— START Records to process —

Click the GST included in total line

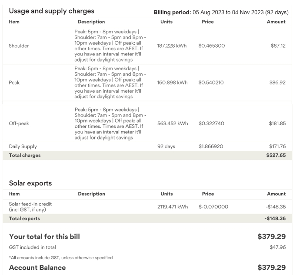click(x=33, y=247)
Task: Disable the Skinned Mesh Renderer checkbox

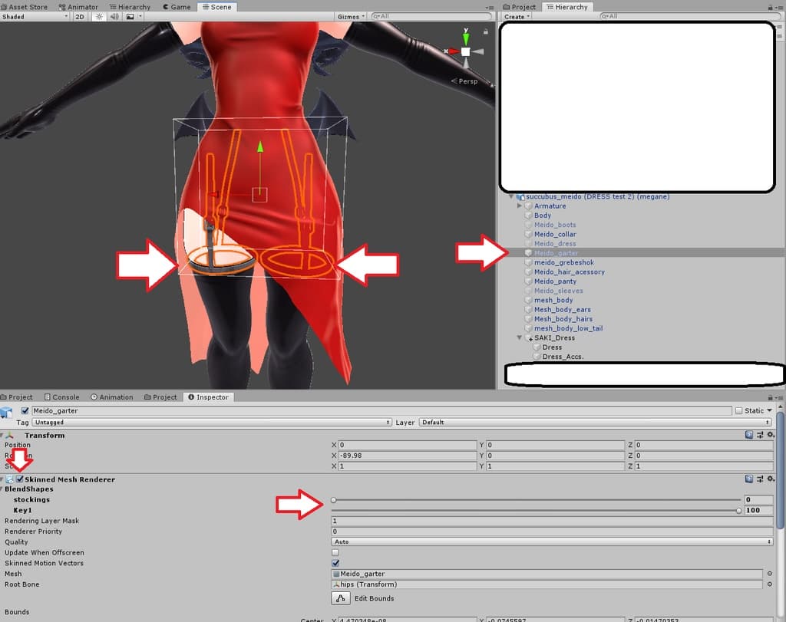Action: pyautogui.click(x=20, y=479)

— END Records to process —
— START Records to process —

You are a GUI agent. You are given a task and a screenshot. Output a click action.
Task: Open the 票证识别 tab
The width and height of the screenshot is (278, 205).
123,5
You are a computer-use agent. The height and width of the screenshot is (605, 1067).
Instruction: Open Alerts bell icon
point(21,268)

— END Records to process —
— START Records to process —

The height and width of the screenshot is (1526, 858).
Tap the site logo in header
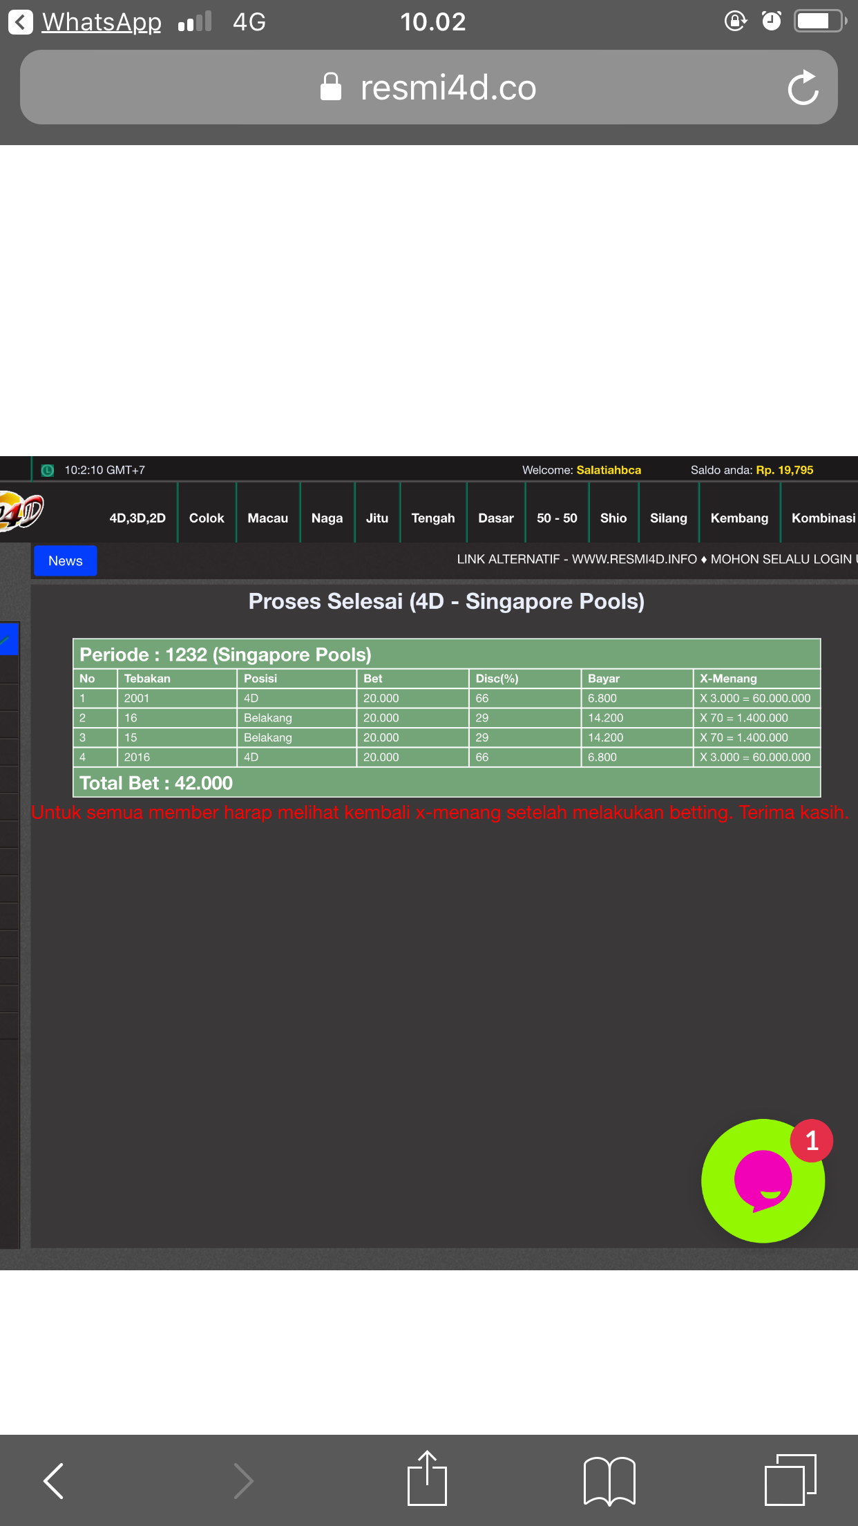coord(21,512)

— END Records to process —

_Task brief_
Rewrite the records as a Markdown table with a Row column and a Line column, starting at the line containing "Task: Disable the" and ending at the line containing "Action: pyautogui.click(x=20, y=479)". Skip blank lines and leave the pictures out.

_Result for this exercise_
| Row | Line |
|---|---|
| 1 | Task: Disable the Skinned Mesh Renderer checkbox |
| 2 | Action: pyautogui.click(x=20, y=479) |